Saturday, May 17, 2008

More Questions Than Answers

Over the last three weeks, I have had the chance to ponder this month's challenge: "How do you define yourself as an artist?" I have actually given it quite a lot of thought.  My initial response was that I was not an artist.  And after three weeks, although I have occasionally wavered and tried to justify calling myself an artist, I am still unable to do so.

Here's why.  I define an artist as someone who does at least three of the following:
  1. Spends a significant part of each day working in a chosen medium;
  2. Has developed a portfolio of items in the chosen medium;
  3. Has received some formal training in technique in the chosen medium;
  4. Has had items in the portfolio displayed in juried shows;
  5. Earns a living or part of a living by selling items produced in the chosen medium;
  6. Produces original work that advances techniques in the chosen medium;
  7. Is recognized by peers as being an artist.
By these standards, I am not an artist.  

I am also not a quitter.  I decided sometime on day four or five that I would complete this challenge even though I could not define myself as an artist by my own standards.  I decided that somehow I'd make my project satisfy me and the challenge.  So, here is what I came up with:

Since I am trying transition this year to a new medium, I decided I'd do a page for the book I started as part of last month's challenge.  I'd knit a sampler of stitch patterns on the page and then felt the knitted fabric to demonstrate the transition from fiber to fabric.  But I thought the stitch pattern definition would get lost in the felting process, so I opted for a felted page in stockinette stitch with surface embellishment to be added after the felting process.

Then, I went in search of question marks.  It is not as easy to find ready-made question marks as it is to come up with questions.  It wasn't long before I knew I'd have to make my own - question marks, that is, since I already have as many questions as I need right now.  Before I left on an out-of-town vacation to visit my mother on Mother's Day, I stopped by our town's bead store.  It was my first visit to the shop and I'm definitely going back because the proprietor was a huge help.  I discussed my project with her and she suggested some wire that could be fashioned into question marks and then sewn to the surface of the page.  But I wanted more than just wire question marks.  I found a lovely lampwork bead (the design is red, green and metallic gold on a beige background) and some glass seed beads in the same color palette.  I broke my budget limit of $10, but I will have wire and seed beads left over from the project, so I think it's okay.

For the knitted page, I selected some wool from a lot I had purchased 30 years ago.  It is a good neutral color that will gently contrast the wire and beads.  I didn't want a screaming, in-your-face palette for this challenge because I think I am neutral about how I define myself as an artist.  I am willing to say that I am not now an artist, but I am not willing to say that I will never be one.  So, I think neutral works well for that attitude.

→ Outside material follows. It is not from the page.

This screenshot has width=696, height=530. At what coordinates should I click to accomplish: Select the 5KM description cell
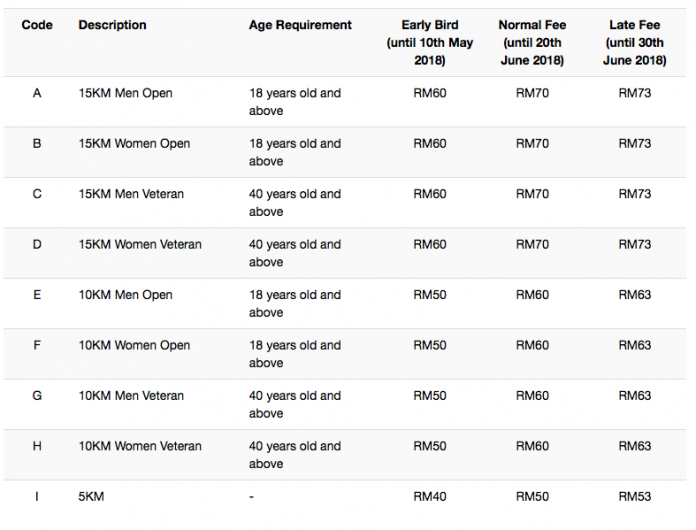tap(91, 496)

I will post some photos shortly.  I am still trying to get caught up at work and at home after my vacation.  But I think I will be able to complete the challenge on time, as I've got 6 inches of the 8 inch page knitted.  If I can finish the page and felt it tonight, I can start the embellishment process next week in the evening.


loretta said...

I struggle with the term artist as well. How about "I'm a starving artist who prefers not to starve and therefore happily accepts the label 'crafter'?" I don't know art history, but surely there are famous artists who don't meet the criteria you listed. I think you're an artist. Does that help? Surely family counts as peers. And while I didn't pay for the art you so generously gifted me...I would. And don't classes as Stitches qualify as education??? There's your 3 items, Miss Artist!

Bernadette said...

Ah, my family members are so generous and loving. I feel the same about the beadwork you did that got exhibited at your local museum. That makes you an artist. It's funny to hear that you struggle with the term, too. I'd put you in the artist category just on the strength of having exhibited in a juried show. Maybe we are always more critical of ourselves than we are of others. And maybe if we are more critical of others than we are of ourselves it means we're cantankerous, nasty, old people no matter what our physical age. It will be interesting to see if others weigh in with comments.